### YOUR INSTRUCTIONS:
Calculate how many lines of the data hold "title". The answer consists of that number only.

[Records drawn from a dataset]
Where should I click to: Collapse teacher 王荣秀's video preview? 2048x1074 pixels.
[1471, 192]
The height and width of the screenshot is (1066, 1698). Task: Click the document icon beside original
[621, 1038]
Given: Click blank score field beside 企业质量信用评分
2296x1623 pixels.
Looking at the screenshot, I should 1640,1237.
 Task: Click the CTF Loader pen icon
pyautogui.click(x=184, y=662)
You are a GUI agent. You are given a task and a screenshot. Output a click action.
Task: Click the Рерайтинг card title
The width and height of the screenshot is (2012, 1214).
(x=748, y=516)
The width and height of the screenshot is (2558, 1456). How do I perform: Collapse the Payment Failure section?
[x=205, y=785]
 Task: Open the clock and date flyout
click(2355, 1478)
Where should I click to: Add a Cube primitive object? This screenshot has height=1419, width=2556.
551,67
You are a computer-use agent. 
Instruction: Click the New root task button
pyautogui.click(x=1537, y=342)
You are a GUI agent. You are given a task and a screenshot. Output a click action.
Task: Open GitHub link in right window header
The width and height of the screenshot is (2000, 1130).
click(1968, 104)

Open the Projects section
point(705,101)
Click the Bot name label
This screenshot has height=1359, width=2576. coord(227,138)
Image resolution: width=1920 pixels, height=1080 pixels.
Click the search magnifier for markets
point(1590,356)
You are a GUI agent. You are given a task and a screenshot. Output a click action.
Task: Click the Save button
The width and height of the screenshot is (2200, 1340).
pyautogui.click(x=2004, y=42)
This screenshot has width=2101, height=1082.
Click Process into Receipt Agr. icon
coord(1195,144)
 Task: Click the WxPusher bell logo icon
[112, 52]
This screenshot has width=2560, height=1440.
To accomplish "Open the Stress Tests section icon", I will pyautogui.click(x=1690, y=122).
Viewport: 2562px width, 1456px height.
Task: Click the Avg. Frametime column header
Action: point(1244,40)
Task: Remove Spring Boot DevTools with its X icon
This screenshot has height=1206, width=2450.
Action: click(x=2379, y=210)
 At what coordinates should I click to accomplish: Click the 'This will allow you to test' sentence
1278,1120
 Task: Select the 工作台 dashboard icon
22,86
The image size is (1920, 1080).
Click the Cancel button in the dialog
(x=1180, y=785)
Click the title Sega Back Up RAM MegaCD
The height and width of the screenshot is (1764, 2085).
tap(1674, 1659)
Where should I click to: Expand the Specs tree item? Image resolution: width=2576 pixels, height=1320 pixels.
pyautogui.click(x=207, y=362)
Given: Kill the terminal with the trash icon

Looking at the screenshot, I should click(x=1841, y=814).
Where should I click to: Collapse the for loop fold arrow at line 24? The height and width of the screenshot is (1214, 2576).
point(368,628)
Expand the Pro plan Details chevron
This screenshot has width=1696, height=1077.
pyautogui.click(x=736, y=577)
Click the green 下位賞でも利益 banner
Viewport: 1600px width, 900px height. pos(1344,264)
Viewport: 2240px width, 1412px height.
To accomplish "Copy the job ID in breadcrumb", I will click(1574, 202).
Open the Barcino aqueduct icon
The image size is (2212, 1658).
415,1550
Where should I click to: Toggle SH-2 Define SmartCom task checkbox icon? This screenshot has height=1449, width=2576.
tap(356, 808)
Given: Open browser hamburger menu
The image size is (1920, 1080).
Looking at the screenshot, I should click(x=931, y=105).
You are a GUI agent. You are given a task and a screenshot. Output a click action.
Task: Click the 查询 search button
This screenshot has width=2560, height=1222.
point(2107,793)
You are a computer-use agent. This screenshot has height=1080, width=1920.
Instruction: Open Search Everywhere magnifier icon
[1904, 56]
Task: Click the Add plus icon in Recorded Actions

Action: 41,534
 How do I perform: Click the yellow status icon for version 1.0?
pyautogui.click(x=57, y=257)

### SOLUTION TO THIS PROBLEM:
2